The Official SoundScape Weblog

The Official SoundScape Weblog

Ears to Hear

Why I am participating in the Walk to End Alzheimer’s

     Many ignore their hearing loss because they feel it doesn’t really have a negative effect upon their lives. Yet, most hearing loss occurs so gradually that the wide ranging impact goes unnoticed, or is blamed on other factors.


     One of the most devastating aspects of hearing loss is the impact it can have on dementia and Alzheimer’s. Researchers at Johns Hopkins and the National Institute on Aging concluded, “Seniors with hearing loss are significantly more likely to develop dementia over time than those who retain their hearing.” (Read More). A statement posted by the Better Hearing Institute states, “[W]hen an individual has both Alzheimer’s and hearing loss, many of the symptoms of hearing loss can interact with those common to Alzheimer’s, making the disease more difficult than it might be if the hearing loss had been addressed.”


     The link between hearing loss and dementia is not fully understood; there are a few different theories. However, it is clear that even if hearing aids do not prevent the onset of dementia or Alzheimer’s they are an important part of the treatment. Properly fitted hearing aids increase social and cognitive activity and they reduce stress and fatigue. This means that even when people have dementia or Alzheimer’s they still need to have their hearing loss addressed. Unfortunately, people who have dementia often have their hearing needs ignored, because it is not believed to be important.

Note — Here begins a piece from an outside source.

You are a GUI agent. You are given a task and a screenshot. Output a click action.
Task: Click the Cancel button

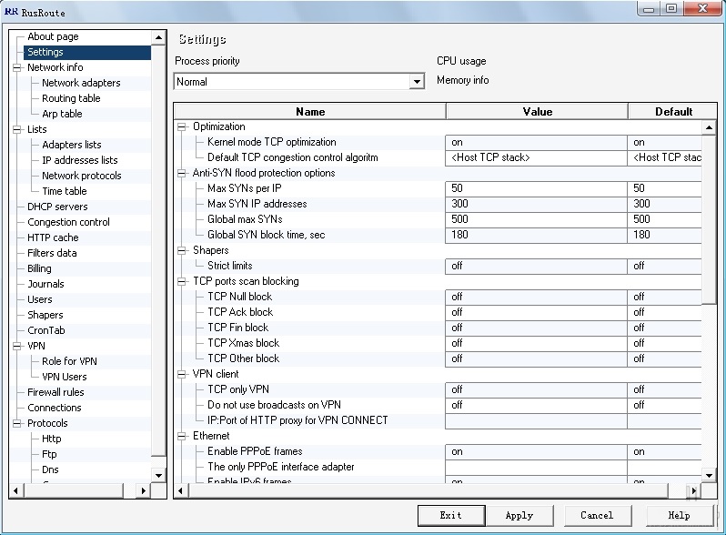click(x=596, y=515)
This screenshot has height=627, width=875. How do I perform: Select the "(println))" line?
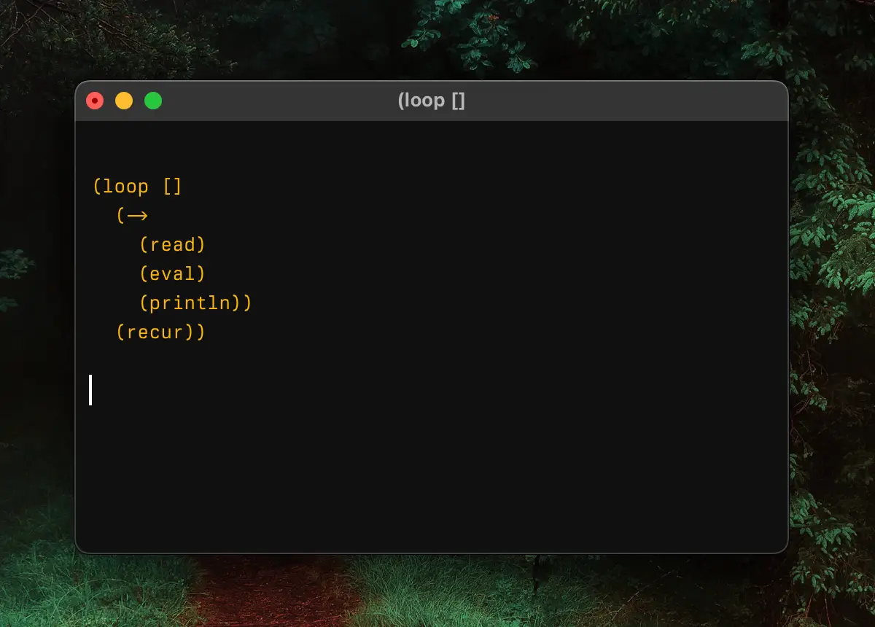[195, 303]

    On a side note, a person may appear to have dementia, or seem confused simply because they have hearing loss.


     Alzheimer’s and dementia has a huge effect upon the people SoundScape serves and has had a huge effect upon my own family. That’s why I am throwing my company’s little bit of weight into the fight against Alzheimer’s. Please join me by making a donation to the Alzheimer’s Association and support the walk by making a donation to my team.